## ACTIVITY
Duplicate the entries below, starting at the line that contains "I want to click on row-label: 直線坂有, so" and continuing through the line that contains "The height and width of the screenshot is (500, 700).", with both of those lines included.
DATA FOR ANALYSIS Start Marker
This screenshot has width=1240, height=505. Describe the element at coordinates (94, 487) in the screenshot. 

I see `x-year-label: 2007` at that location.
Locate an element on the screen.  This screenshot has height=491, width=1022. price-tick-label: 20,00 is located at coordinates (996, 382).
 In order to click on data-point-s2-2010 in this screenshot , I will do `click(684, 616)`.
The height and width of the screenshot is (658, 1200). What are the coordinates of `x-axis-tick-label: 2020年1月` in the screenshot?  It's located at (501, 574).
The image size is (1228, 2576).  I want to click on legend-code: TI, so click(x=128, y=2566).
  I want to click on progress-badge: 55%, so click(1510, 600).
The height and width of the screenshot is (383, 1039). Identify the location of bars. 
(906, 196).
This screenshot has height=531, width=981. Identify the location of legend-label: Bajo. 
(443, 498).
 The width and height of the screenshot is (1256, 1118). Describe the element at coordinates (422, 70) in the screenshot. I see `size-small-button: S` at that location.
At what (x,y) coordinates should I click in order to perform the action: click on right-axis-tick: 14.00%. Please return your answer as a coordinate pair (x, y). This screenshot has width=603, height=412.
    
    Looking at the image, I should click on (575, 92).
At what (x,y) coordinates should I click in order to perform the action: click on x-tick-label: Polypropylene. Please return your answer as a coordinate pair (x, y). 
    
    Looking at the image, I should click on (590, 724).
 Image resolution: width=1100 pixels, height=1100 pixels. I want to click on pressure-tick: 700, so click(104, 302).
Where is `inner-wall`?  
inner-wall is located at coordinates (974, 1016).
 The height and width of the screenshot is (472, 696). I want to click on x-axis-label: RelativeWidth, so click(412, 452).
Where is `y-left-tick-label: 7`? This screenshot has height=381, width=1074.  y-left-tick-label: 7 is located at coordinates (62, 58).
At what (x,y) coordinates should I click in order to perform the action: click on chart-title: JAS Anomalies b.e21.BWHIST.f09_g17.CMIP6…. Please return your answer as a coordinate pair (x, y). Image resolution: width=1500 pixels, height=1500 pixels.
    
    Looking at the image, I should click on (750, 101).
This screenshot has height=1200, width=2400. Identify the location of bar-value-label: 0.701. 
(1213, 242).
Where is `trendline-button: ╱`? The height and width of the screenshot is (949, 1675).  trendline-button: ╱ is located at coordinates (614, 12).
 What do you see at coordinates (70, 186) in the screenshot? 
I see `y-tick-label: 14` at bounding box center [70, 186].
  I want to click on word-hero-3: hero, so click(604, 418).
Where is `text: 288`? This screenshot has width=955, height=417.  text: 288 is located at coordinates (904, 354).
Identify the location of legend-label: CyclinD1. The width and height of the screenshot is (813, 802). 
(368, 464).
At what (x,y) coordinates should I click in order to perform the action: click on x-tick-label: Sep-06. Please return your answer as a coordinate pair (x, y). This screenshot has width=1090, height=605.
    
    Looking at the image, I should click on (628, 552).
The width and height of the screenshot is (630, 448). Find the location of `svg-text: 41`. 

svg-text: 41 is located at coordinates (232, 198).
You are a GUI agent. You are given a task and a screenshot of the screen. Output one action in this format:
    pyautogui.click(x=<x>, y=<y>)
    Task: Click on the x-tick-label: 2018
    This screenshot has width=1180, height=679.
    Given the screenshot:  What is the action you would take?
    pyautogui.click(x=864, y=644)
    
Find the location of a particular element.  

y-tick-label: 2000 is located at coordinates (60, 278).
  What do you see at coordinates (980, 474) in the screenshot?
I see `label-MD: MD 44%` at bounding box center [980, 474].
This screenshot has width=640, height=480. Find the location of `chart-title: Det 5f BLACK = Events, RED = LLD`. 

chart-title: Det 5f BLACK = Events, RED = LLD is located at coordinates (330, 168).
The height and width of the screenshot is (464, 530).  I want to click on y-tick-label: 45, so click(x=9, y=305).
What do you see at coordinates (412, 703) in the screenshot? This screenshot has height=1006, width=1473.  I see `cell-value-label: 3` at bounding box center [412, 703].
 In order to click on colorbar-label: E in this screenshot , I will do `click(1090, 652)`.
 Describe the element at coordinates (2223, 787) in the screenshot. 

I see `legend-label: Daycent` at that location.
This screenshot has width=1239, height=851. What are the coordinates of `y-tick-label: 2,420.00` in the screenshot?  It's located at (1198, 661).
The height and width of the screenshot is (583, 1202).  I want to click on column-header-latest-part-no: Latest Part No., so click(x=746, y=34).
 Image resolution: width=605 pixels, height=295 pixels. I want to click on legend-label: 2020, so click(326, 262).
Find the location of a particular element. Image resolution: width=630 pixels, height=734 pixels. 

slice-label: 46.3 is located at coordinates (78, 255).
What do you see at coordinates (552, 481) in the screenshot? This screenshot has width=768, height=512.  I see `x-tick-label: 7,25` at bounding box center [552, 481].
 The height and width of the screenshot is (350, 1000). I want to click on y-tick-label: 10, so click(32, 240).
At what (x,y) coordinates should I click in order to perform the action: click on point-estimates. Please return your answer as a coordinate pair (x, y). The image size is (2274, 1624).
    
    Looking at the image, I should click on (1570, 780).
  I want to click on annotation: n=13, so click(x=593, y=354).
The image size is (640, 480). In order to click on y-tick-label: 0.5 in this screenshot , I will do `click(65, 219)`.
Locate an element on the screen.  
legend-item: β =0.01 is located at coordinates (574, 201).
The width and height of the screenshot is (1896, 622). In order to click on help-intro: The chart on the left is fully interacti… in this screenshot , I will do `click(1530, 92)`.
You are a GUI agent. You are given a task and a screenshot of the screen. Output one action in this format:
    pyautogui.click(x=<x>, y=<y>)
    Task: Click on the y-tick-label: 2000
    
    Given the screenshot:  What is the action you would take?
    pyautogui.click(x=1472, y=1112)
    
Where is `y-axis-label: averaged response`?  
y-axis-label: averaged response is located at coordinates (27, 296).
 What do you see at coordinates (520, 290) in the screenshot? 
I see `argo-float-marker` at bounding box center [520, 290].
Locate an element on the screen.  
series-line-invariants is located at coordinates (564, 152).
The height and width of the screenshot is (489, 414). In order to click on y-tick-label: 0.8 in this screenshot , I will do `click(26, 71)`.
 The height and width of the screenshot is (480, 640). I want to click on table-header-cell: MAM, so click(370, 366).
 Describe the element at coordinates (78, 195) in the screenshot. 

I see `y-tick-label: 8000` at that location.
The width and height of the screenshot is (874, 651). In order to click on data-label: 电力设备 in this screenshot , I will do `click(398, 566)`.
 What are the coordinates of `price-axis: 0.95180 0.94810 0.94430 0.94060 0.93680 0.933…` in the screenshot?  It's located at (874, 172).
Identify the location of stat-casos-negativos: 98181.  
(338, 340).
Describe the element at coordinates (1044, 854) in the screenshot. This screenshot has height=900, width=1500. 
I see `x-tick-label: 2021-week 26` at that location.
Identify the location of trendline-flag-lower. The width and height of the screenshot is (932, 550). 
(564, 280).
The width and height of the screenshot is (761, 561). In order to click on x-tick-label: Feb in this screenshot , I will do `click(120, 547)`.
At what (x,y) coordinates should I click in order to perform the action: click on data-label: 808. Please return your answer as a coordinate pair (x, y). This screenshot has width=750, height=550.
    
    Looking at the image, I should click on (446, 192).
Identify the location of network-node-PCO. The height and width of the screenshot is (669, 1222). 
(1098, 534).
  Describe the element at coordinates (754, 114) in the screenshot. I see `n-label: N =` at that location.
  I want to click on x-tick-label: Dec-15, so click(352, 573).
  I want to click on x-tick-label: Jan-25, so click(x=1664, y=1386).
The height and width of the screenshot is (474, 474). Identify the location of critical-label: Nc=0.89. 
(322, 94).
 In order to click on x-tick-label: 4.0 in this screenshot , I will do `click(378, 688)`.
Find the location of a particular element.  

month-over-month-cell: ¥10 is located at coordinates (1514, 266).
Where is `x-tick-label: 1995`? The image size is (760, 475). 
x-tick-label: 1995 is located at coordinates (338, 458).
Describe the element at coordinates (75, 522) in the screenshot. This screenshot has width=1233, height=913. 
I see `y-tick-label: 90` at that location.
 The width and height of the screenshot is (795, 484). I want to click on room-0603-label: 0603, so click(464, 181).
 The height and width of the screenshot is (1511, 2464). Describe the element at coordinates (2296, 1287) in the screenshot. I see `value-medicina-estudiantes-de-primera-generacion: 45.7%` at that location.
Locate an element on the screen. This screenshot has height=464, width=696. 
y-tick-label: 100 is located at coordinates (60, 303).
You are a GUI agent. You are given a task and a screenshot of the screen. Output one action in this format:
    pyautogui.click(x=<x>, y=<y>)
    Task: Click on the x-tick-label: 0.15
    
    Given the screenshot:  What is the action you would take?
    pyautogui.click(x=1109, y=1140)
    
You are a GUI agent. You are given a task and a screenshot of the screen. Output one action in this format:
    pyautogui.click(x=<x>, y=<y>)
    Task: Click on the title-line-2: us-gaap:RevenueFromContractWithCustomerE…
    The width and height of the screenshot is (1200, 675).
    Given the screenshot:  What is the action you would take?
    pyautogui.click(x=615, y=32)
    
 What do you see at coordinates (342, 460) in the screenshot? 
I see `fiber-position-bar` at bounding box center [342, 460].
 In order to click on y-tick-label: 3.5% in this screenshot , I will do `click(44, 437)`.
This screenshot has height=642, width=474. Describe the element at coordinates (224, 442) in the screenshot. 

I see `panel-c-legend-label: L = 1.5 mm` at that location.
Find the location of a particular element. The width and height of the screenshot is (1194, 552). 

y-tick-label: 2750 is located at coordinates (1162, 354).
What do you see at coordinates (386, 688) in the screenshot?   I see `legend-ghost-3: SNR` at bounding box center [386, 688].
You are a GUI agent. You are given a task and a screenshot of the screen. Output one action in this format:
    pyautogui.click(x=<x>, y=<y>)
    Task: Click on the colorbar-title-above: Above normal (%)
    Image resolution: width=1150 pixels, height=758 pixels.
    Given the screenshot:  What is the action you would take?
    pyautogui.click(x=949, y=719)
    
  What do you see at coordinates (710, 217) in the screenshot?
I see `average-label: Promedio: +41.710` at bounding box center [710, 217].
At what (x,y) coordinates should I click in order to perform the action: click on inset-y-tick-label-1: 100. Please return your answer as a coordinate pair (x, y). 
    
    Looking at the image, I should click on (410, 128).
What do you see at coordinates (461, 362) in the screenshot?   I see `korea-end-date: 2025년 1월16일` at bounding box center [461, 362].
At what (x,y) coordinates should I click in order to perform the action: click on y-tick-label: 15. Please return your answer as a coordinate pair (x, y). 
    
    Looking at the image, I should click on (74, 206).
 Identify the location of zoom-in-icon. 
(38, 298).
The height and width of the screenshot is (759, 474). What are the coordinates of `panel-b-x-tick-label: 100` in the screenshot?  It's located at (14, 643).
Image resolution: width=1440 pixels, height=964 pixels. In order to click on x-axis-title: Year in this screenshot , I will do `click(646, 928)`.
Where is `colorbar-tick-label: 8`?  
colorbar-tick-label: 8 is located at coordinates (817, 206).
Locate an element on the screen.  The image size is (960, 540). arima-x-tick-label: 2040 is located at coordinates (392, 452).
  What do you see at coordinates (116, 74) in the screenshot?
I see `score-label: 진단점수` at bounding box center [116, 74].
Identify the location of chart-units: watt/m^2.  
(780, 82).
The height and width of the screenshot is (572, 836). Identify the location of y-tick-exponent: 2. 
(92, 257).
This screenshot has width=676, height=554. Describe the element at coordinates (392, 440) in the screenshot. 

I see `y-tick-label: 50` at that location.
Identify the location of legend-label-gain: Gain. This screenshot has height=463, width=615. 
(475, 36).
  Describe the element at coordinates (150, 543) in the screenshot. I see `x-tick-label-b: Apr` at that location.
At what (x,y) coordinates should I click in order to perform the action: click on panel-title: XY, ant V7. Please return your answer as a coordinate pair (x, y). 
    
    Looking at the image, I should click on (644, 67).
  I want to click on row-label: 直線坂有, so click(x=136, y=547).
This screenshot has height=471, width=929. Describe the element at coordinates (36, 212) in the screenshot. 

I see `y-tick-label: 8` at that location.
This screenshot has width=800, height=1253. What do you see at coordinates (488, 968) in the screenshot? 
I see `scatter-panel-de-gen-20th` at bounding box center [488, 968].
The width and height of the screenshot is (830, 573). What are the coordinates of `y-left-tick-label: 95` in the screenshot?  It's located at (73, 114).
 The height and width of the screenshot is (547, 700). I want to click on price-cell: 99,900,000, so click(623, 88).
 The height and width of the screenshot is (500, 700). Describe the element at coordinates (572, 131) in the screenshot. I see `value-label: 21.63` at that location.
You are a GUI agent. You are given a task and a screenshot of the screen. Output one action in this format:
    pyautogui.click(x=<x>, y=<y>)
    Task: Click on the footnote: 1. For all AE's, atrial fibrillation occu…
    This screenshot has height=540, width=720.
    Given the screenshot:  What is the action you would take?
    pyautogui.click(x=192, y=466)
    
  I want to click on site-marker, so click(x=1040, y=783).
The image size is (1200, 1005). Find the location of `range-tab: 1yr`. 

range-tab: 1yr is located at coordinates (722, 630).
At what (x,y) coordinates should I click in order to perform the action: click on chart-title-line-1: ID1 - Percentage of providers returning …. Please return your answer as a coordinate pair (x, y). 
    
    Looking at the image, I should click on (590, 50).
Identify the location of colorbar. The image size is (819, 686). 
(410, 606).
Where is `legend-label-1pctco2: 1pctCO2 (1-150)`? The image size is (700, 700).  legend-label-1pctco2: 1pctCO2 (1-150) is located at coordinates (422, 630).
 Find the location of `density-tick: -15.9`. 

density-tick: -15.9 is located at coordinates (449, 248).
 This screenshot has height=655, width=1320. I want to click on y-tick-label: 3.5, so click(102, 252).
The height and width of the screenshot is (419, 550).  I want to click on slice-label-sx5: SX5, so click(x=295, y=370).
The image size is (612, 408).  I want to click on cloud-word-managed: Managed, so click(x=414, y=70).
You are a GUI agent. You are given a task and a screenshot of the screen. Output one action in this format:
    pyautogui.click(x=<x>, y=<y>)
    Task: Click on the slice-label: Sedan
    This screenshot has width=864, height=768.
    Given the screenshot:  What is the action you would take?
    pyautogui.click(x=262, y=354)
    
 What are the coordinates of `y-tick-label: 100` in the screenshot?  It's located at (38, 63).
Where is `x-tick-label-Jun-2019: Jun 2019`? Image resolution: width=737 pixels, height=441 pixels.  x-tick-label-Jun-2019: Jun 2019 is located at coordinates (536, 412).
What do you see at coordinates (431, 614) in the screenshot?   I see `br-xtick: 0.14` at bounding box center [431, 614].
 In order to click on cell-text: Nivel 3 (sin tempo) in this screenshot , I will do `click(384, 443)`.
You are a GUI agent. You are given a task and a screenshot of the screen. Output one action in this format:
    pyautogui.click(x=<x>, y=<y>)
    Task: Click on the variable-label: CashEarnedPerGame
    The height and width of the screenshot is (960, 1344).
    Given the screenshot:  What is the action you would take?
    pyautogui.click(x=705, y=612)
DATA FOR ANALYSIS End Marker
## SOLUTION FOR THIS PROBLEM
  I want to click on row-label: 直線坂有, so click(x=136, y=547).
This screenshot has height=471, width=929. Describe the element at coordinates (36, 212) in the screenshot. 

I see `y-tick-label: 8` at that location.
This screenshot has width=800, height=1253. What do you see at coordinates (488, 968) in the screenshot? 
I see `scatter-panel-de-gen-20th` at bounding box center [488, 968].
The width and height of the screenshot is (830, 573). What are the coordinates of `y-left-tick-label: 95` in the screenshot?  It's located at (73, 114).
 The height and width of the screenshot is (547, 700). I want to click on price-cell: 99,900,000, so click(623, 88).
 The height and width of the screenshot is (500, 700). Describe the element at coordinates (572, 131) in the screenshot. I see `value-label: 21.63` at that location.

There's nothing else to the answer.